The data that follows is to be given again, exactly as written.

===== DATA TO EXAMINE =====

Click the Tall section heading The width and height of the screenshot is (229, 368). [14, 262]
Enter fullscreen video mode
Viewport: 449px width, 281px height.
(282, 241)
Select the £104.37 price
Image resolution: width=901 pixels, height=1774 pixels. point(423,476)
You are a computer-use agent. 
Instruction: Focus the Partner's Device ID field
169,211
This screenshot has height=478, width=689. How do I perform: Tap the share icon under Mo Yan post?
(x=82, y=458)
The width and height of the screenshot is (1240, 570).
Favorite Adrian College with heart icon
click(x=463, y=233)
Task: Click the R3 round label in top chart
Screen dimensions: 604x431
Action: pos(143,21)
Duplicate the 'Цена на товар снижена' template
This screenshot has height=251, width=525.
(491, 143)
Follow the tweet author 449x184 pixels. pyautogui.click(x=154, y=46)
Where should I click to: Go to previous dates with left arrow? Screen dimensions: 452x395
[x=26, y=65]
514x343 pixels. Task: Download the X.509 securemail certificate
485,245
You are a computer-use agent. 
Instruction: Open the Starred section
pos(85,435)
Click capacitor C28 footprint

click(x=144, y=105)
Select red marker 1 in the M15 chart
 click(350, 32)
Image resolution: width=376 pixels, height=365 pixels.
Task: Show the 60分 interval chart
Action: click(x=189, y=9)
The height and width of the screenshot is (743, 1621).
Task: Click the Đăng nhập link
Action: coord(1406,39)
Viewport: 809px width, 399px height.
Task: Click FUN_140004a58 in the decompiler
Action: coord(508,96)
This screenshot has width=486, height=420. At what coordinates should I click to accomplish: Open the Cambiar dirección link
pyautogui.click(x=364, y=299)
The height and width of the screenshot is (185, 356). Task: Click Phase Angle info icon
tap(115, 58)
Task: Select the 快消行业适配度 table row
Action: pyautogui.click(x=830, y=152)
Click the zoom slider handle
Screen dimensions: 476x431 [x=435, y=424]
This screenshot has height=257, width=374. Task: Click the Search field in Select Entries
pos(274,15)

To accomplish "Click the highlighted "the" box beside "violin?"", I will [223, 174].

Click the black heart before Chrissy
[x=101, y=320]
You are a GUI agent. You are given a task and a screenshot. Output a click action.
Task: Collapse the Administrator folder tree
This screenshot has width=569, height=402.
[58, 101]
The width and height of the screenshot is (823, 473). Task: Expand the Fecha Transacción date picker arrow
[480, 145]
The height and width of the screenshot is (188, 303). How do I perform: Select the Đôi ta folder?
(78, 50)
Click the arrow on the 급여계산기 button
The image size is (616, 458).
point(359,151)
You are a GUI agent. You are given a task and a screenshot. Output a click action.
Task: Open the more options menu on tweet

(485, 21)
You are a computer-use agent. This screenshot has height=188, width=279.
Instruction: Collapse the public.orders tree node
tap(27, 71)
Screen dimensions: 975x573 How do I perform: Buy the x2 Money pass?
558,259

=====

* [OUTPUT]:
Click the Tall section heading The width and height of the screenshot is (229, 368). [14, 262]
Enter fullscreen video mode
Viewport: 449px width, 281px height.
(282, 241)
Select the £104.37 price
Image resolution: width=901 pixels, height=1774 pixels. point(423,476)
You are a computer-use agent. 
Instruction: Focus the Partner's Device ID field
169,211
This screenshot has height=478, width=689. How do I perform: Tap the share icon under Mo Yan post?
(x=82, y=458)
The width and height of the screenshot is (1240, 570).
Favorite Adrian College with heart icon
click(x=463, y=233)
Task: Click the R3 round label in top chart
Screen dimensions: 604x431
Action: pos(143,21)
Duplicate the 'Цена на товар снижена' template
This screenshot has height=251, width=525.
(491, 143)
Follow the tweet author 449x184 pixels. pyautogui.click(x=154, y=46)
Where should I click to: Go to previous dates with left arrow? Screen dimensions: 452x395
[x=26, y=65]
514x343 pixels. Task: Download the X.509 securemail certificate
485,245
You are a computer-use agent. 
Instruction: Open the Starred section
pos(85,435)
Click capacitor C28 footprint

click(x=144, y=105)
Select red marker 1 in the M15 chart
 click(350, 32)
Image resolution: width=376 pixels, height=365 pixels.
Task: Show the 60分 interval chart
Action: click(x=189, y=9)
The height and width of the screenshot is (743, 1621).
Task: Click the Đăng nhập link
Action: coord(1406,39)
Viewport: 809px width, 399px height.
Task: Click FUN_140004a58 in the decompiler
Action: coord(508,96)
This screenshot has width=486, height=420. At what coordinates should I click to accomplish: Open the Cambiar dirección link
pyautogui.click(x=364, y=299)
The height and width of the screenshot is (185, 356). Task: Click Phase Angle info icon
tap(115, 58)
Task: Select the 快消行业适配度 table row
Action: pyautogui.click(x=830, y=152)
Click the zoom slider handle
Screen dimensions: 476x431 [x=435, y=424]
This screenshot has height=257, width=374. Task: Click the Search field in Select Entries
pos(274,15)

To accomplish "Click the highlighted "the" box beside "violin?"", I will [223, 174].

Click the black heart before Chrissy
[x=101, y=320]
You are a GUI agent. You are given a task and a screenshot. Output a click action.
Task: Collapse the Administrator folder tree
This screenshot has width=569, height=402.
[58, 101]
The width and height of the screenshot is (823, 473). Task: Expand the Fecha Transacción date picker arrow
[480, 145]
The height and width of the screenshot is (188, 303). How do I perform: Select the Đôi ta folder?
(78, 50)
Click the arrow on the 급여계산기 button
The image size is (616, 458).
point(359,151)
You are a GUI agent. You are given a task and a screenshot. Output a click action.
Task: Open the more options menu on tweet

(485, 21)
You are a computer-use agent. This screenshot has height=188, width=279.
Instruction: Collapse the public.orders tree node
tap(27, 71)
Screen dimensions: 975x573 How do I perform: Buy the x2 Money pass?
558,259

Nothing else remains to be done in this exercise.